It was the Jet 1221vs lathe, Oneway Talon chuck, end grain hollowing.

I don't remember exactly which tool I was using at the time -- could have been a regular round-nose scraper or a round carbide bit tool. I switched to using a Rockler carbide bit tool (the ones that have a cup-shaped carbide bit, meaning it's a cutter not a scraper -- like the Hunter tools) and had no further problems.

Reactions: Like 1


----------



## Kevin (Oct 7, 2015)

I thought it was a shear scraper not a cutter. ???


----------



## Mike Jones (Oct 7, 2015)

There is only one instance I can think of where loosening might occur while hollowing: *Braking,* whether electronic/automatic, or by hand on the hand-wheel, will cause the spindle to want to slow while centrifugal force on chuck and work-piece want to keep going, and if the chuck is allowed to spin a turn faster than the spindle, it will loosen.


----------



## Mike Mills (Oct 7, 2015)

duncsuss said:


> It was the Jet 1221vs lathe, Oneway Talon chuck, end grain hollowing.



That is just freaky to me. Now with a different brand chuck and lathe.
I don't have any new suggestions but would sure like to know the cause.


----------



## duncsuss (Oct 7, 2015)

Kevin said:


> I thought it was a shear scraper not a cutter. ???



@Kevin if you look at the pix of these Hunter tools, you'll see the rim of the carbide bit is up-turned. That's a very sharp edge, and should be presented to the workpiece just like the edge of a gouge. It even has a "bevel: (granted it's not much more than 1/16" wide) that you can -- and should -- rub as you're cutting in "push" mode.

It's most definitely not a scraper -- until you start pulling back along the side-wall of a hollowform (but a bowl gouge would also be functioning as a scraper during that operation).

Here's a video by John Lucas (an excellent turner and teacher) showing how it works ...

Reactions: Informative 1


----------



## duncsuss (Oct 7, 2015)

Mike Jones said:


> There is only one instance I can think of where loosening might occur while hollowing: *Braking,* whether electronic/automatic, or by hand on the hand-wheel, will cause the spindle to want to slow while centrifugal force on chuck and work-piece want to keep going, and if the chuck is allowed to spin a turn faster than the spindle, it will loosen.



Mike, that's how I feel about it as well. It certainly was not being slowed down by hand (both mine were on the tool at the tail-stock end of the lathe). 

Which leaves electronic/automatic ... I can imagine a scenario where the vibrations set up while hollowing could cause intermittent drag on the workpiece ... an electronic speed control might attempt to compensate by increasing torque, then suddenly discover the spindle is turning too fast and decelerate quicker than the inertia of the chuck and workpiece allows.

Improbable, but it's the only explanation I can come up with for what ought to be impossible.


----------

- [DATASET SECTION]
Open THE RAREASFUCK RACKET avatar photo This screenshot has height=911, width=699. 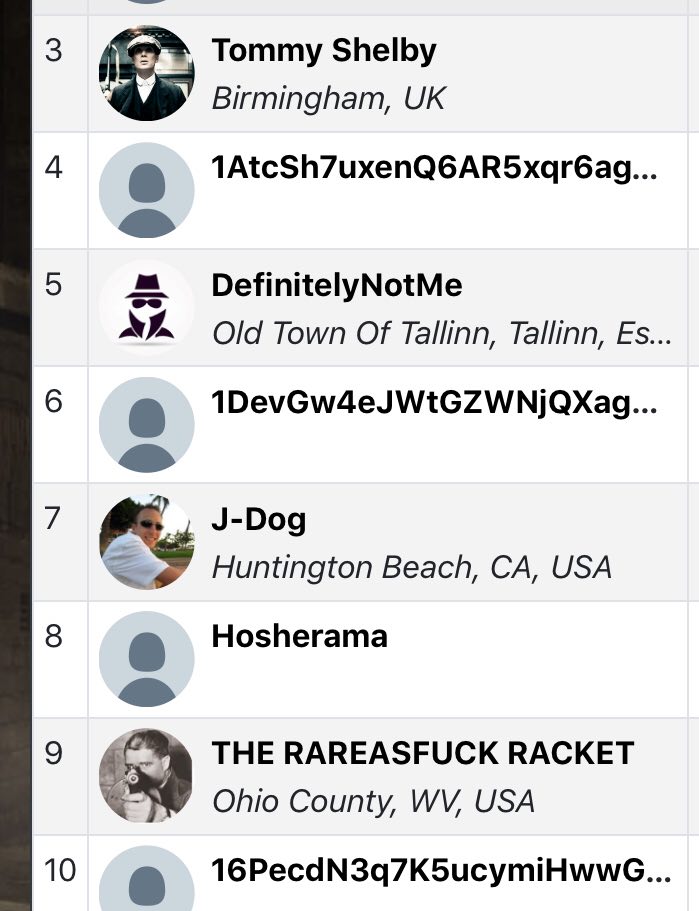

- [STATED GOAL 1]
List every name that appears in a post heading of the woodturning thread, giving each name once.
- [STATED GOAL 2]
In the woodturning thread, which chuck was being used during the end grain hollowing?
The data has no connection to the woodturning thread.

- [CORRECT RESPONSE 1]
Kevin, Mike Jones, Mike Mills, duncsuss

- [CORRECT RESPONSE 2]
A Oneway Talon chuck.